**** The records ****

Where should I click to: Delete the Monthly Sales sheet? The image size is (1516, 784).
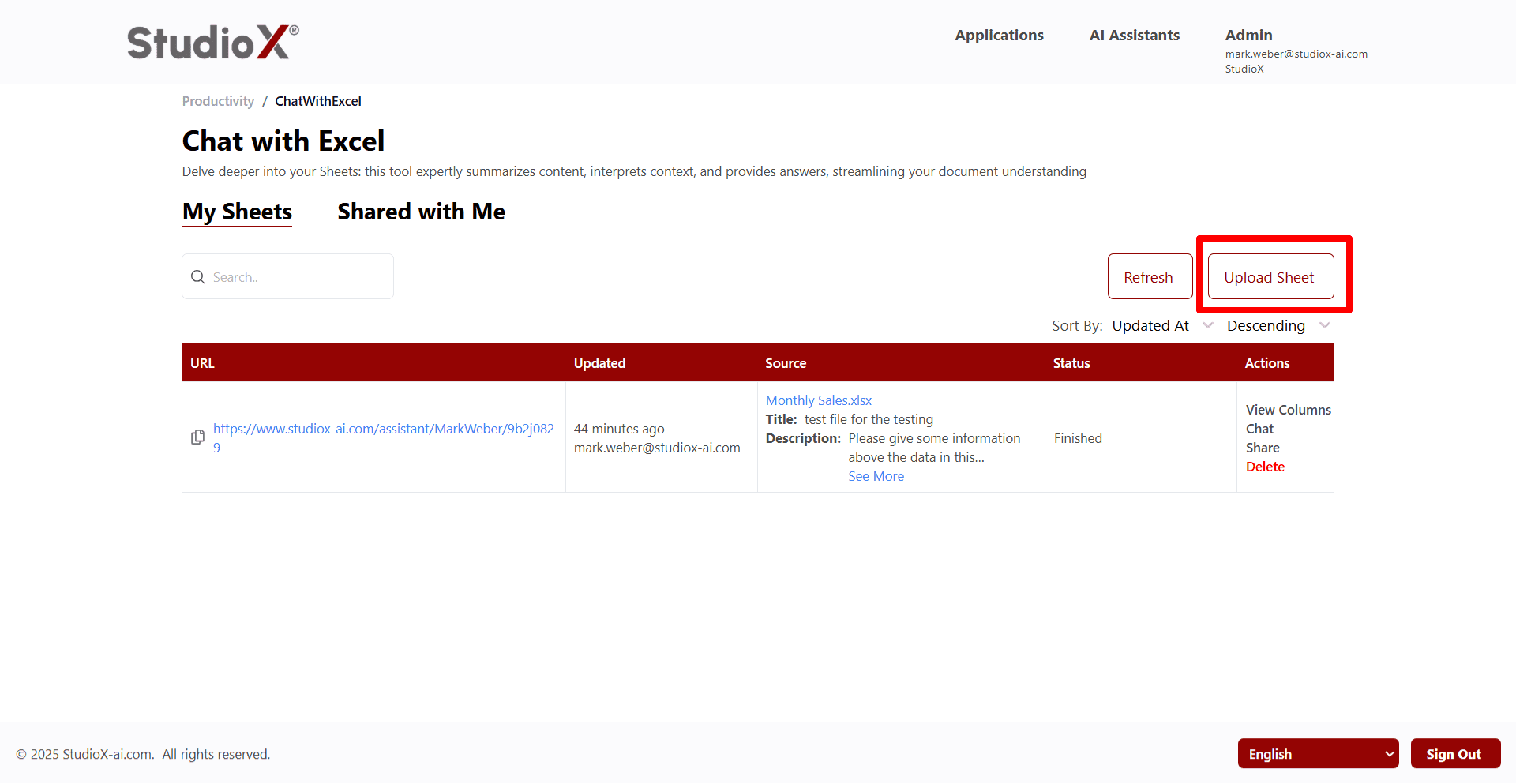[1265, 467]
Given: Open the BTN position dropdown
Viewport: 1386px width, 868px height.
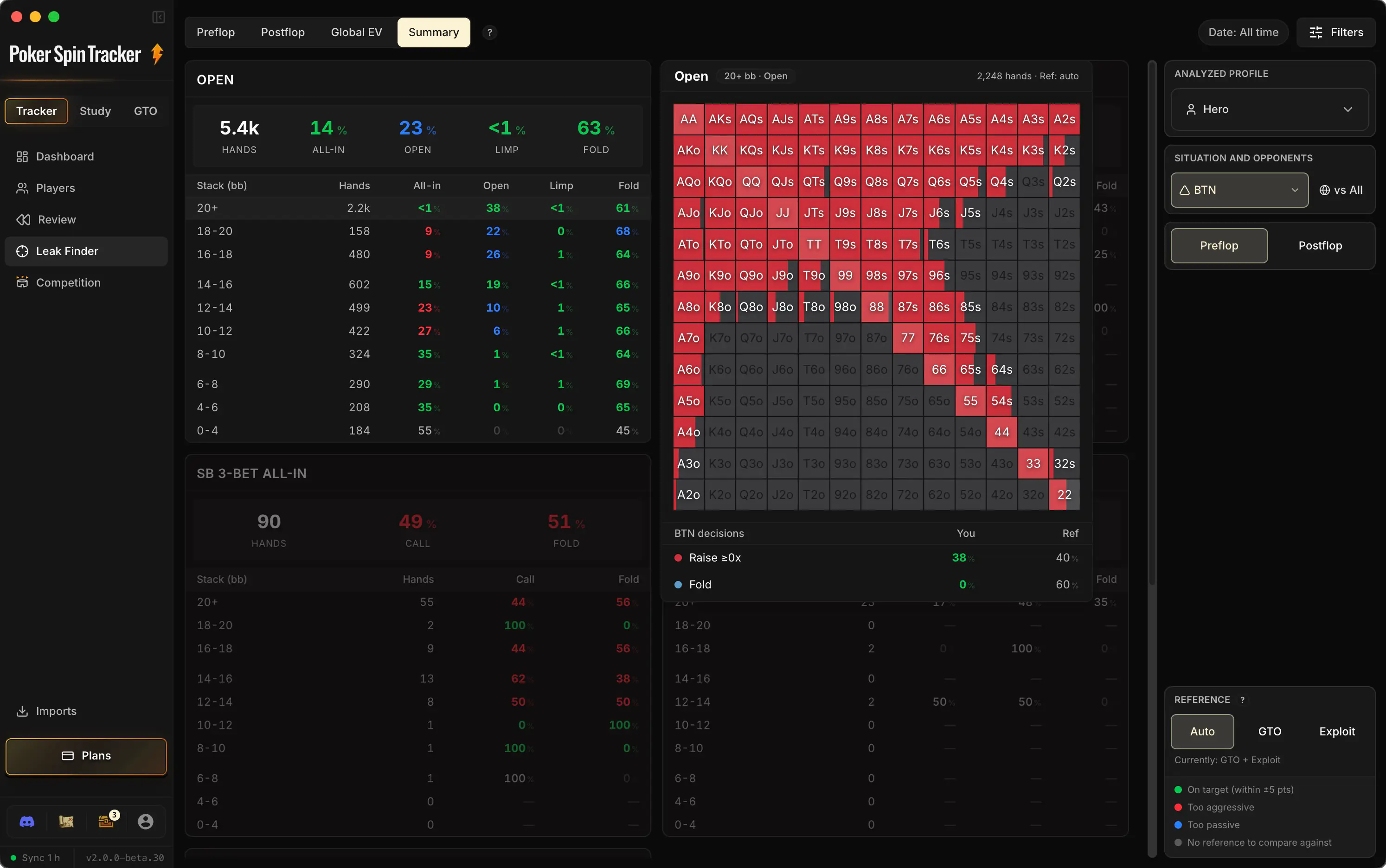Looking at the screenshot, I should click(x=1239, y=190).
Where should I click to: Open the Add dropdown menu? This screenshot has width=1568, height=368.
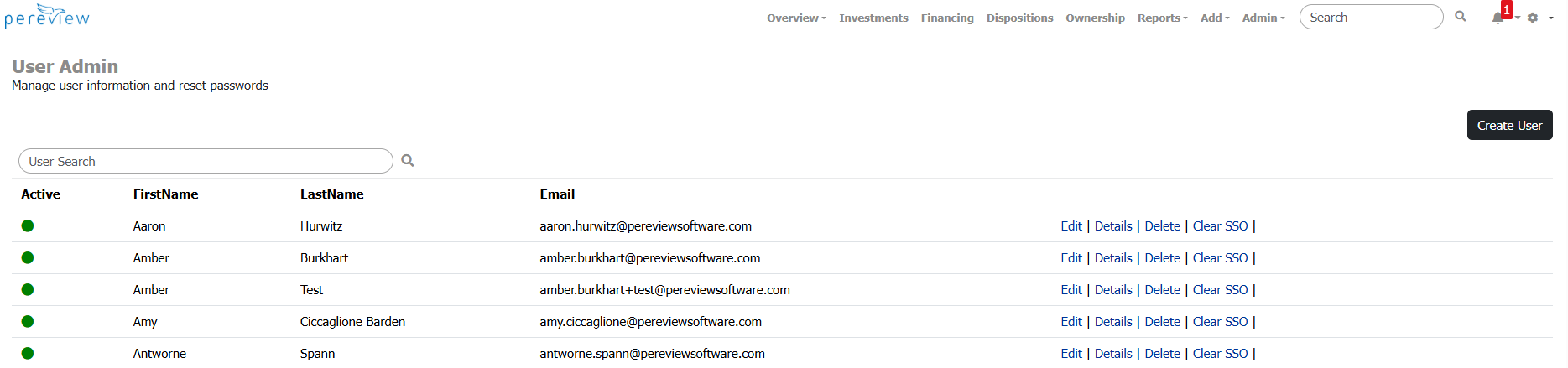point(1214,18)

****

What's needed is an exact retyping of the records, pictures excluded.

Where should I click to: Delete the Monthly Sales sheet? The image size is (1516, 784).
[1265, 467]
Given: Open the BTN position dropdown
Viewport: 1386px width, 868px height.
Looking at the screenshot, I should click(x=1239, y=190).
Where should I click to: Open the Add dropdown menu? This screenshot has width=1568, height=368.
point(1214,18)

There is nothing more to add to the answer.